I am posting this on Saturday night in Switzerland. There is so much more to tell you but I have to get to bed. Following is a recap of our two days in Moldova. All I can say for now is that Switzerland is amazing and I will probably have to post the rest of my blogs when I return home as internet use is incredibly expensive.
I could write a book on our two days in Moldova. If you've been checking for my blog update you have probably guessed we did not have internet access in Moldova. But, we did have ducks and chickens; grapes and tomatoes right outside our door. Oh, and a rooster who obviously has not been schooled in the proper crowing hour.
We arrived in Chisano (pronounced Kish - ah - now) on Wednesday afternoon and spent most of the day getting to know our host and being briefed on what we'd be doing there.
The goal of the group we worked with is to help prevent kids from becoming victims of human trafficking therefore the majority of our time was spent going to schools distributing pamphlets with information on how to avoid getting caught up in the trafficking web. It's a huge problem in Moldova because of the low income level. When a person is desperately poor and can't get a job, he/she is a prime target to be trafficked. The unemployment rate in Moldova is nearly 65%!
Every week there are 22,000 victims of human trafficking worldwide. Only 1% of the victims are ever rescued so keeping them from being trafficked in the first place is key. It's an overwhelming problem with no easy solutions. The things I learned would make your blood boil - at least I hope it would - but it's too much to share here.
One of our stops on Thursday was at a state run orphanage. The young children came right over to meet us as soon as we got out of our van. What amazed me was that when our friend in Moldova pulled out toothbrushes for the kids they flocked to get them as though he were giving away gold bars.
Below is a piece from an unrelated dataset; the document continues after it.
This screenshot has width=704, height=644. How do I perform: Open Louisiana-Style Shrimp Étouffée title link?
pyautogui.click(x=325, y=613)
While at the orphanage we gave a trafficking prevention presentation to the older kids - probably the most at-risk group of teens for trafficking.
There was one little girl at the orphanage that reminded me of a little girl we met in Russia two years ago. She was quite eager to talk to us when we first arrived and loved having her picture taken. As we left I went to give her a hug and she kind of pulled away from me. I realized later that she very rarely has any kind of loving touch, or really any kind of human touch at all and probably didn't know what to think when someone touched her in a kind way. (Either that or she just didn't like me.) Heartbreaking.
It would be easy to get overwhelmed with the sadness, and vastness, of the problem but fortunately we were able to see the upside of things also. After leaving the orphanage on Thursday afternoon we drove to a transition home for girls. That is another project that our hosts support. The transition home was amazing. There are eight girls living there, along with "parents." It isn't a big house but it is filled with lots of love. In this home, and all of the transition homes that are built, the "parents" are a local pastor and his family. When asked how living in this home has made a difference in their lives the responses were things like, "I finally have a family," "Now I have hope," "Now I know what it feels like to be loved."
In the transition homes the girls are taught basic skills such as tailoring, cooking, gardening, etc. These skills not only help them learn how to care for a household, but also enable them to get jobs so they can successfully support themselves. And, if the girl has a dream to go to college or to get some trade school training they try to find scholarships for them. I didn't really notice it at the time but one of my team members pointed out that the home for the girls is probably a bit nicer than the conditions of the homes of those who actually built it. I think that says a lot about the care they offer the girls.
If you read my pre-trip blog you might remember that I had some concern (translate as "scared to death") about the home we'd stay in during our time in Moldova. I was even more concerned as we were being driven there on Wednesday night. It was dark and we were driving on dirt roads better suited for a four-wheeler than a small sedan filled with four people and 150 pounds of luggage. I looked over at Pastor Lisa, who was going to be staying at the same house with us and said, "I think this would be a good time to break into the chorus of 'I Surrender All.'"
I have to say I've stayed in worse places - and better places. Our hostess didn't speak a lick of English but, despite the fact that she cares for a husband who as far as I could tell is basically dying and hasn't left his bed in three years, was incredibly gracious and cooked us a huge breakfast every morning. She has so very little yet offered us so very much. Before we left she gave Pastor Lisa and I table runners made her grandmother. It was incredibly humbling. The picture here is of Nadia, our hostess, and me in my anti-trafficking t-shirt.
Well, I have rambled on long enough and yet only touched the surface of all that happened during our short Moldovan visit. Despite the lack of creature comforts that I am used to I would do it all again if it just keeps one girl or boy from getting caught up in trafficking.